Dr. Shin Seonhan: The Doctor Who Sees the Future

Chapter 1



#1 Prolog

Hari dimana aku menjadi dokter, spanduk besar digantung di Pasar Garak.

“Ayah, sudah kubilang jangan lakukan hal seperti ini.”

“Diam saja. “Kapan aku akan punya kesempatan membanggakan anakku di saat seperti ini?”

Ayahku mengabaikan protesku dan membentangkan kain sablon.

Berdebar.

Plakat yang tidak dilipat itu berisi huruf-huruf besar yang ditulis dengan huruf kasar berwarna penuh.

<[Shin Soenhan] Putra Ketiga Shin dari Pasar Garak Menjadi Dokter di Universitas Yeonguk [Selamat]>

“Siapa sih yang mendesain ini?”

“Kakak perempuanmu.”

“Bagaimanapun, kamu berlebihan ayah… ".

“Kenapa, apa yang salah membanggakan anaknya masuk kedokteran? “ Spanfuk ini dibuat dengan sangat baik sehingga dapat dilihat dari jarak 100 meter.”

“Makanya itu berlebihan ayah.”

Aku mendesah.

Wajahku terpampang besar dan tercetak di tengah spanduk.

Sepertinya keluargaku telah memutuskan untuk mempermalukanku hari ini.

Wajahku menjadi merah mendengar suara gelak tawa ibu-ibu pedagang pasar yang lewat.

“ Wah luar biasa kabar baik seperti ini, sebaiknya diumumkan ke seluruh lingkungan.
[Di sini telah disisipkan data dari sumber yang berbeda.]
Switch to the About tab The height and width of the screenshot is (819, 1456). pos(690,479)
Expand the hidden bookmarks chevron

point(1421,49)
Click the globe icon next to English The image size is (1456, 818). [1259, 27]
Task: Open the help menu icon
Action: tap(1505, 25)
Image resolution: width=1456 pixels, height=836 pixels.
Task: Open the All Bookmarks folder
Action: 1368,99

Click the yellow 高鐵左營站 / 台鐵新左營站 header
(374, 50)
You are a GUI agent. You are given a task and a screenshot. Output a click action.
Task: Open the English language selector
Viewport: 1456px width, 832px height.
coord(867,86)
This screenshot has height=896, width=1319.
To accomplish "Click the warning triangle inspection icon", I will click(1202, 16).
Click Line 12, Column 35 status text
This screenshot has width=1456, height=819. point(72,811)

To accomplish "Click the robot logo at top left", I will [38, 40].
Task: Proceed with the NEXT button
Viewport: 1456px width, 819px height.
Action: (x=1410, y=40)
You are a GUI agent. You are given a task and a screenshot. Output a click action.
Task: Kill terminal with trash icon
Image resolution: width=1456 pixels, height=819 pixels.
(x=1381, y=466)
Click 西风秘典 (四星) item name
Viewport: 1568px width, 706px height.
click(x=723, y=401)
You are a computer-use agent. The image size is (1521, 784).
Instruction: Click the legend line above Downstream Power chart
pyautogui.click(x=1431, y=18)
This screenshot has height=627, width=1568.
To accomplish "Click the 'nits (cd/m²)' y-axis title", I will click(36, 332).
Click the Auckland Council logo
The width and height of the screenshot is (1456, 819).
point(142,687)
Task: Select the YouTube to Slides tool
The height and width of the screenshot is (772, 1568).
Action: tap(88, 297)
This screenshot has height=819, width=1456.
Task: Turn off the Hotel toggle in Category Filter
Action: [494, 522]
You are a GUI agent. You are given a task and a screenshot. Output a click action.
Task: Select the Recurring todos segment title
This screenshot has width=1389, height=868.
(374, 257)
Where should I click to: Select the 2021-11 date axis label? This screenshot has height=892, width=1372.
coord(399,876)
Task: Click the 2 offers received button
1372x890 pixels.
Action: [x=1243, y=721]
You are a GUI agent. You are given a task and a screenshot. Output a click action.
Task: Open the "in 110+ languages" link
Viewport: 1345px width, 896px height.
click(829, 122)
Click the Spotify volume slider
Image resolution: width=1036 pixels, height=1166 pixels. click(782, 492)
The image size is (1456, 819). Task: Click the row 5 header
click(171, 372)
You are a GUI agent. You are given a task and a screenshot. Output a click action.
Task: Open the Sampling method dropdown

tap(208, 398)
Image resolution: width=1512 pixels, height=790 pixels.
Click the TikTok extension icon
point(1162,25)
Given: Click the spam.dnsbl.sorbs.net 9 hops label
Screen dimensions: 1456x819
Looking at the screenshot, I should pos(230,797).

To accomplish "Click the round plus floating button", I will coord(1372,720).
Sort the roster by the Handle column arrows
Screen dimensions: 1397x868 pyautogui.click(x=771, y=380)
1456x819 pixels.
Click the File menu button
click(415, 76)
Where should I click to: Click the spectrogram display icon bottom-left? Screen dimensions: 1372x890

Siapa yang mengira bahwa seorang dokter di Rumah Sakit Universitas Yeonguk akan berasal dari keluarga kami?”

Ayahku tersenyum dan mengusap pangkal hidungnya seolah tersentuh.

Keluargaku adalah keluarga pedagang generasi ke-3, dan ayah saya telah menjalankan restoran ikan mentah di Pasar Garak selama 30 tahun.

Lahirnya sebuah profesi dokter sepertiku adalah sebuah peristiwa yang sangat luar biasa dalam keluargaku.

Jadi aku mengerti sikap berlebihan ayah.... Tapi walau begitu, aku tidak bisa menahan rasa malu.

Kami mungkin satu-satunya keluarga yang memasang spanduk menyatakan bahwa aku lulus magang.

“Seonhye, Seondo!” “Kemarilah dan bantu aku menggantungnya!”

Ayah memanggil kedua saudara perempuanku dengan suara keras.

Ayahku, yang mengabdikan hidupnya untuk sashimi, memberi anak-anaknya beberapa nama yang menakjubkan.

Nama kakak perempuan tertua saya adalah Shin Seonhye.

Nama saudara perempuan kedua adalah Shin Sendo.

Namaku Shin Soenhan, aku putra bungsu.

Mungkin bagi sebagian orang namaku terdengar lucu, padahal ibu dan ayah beneran serius menamaiku begitu.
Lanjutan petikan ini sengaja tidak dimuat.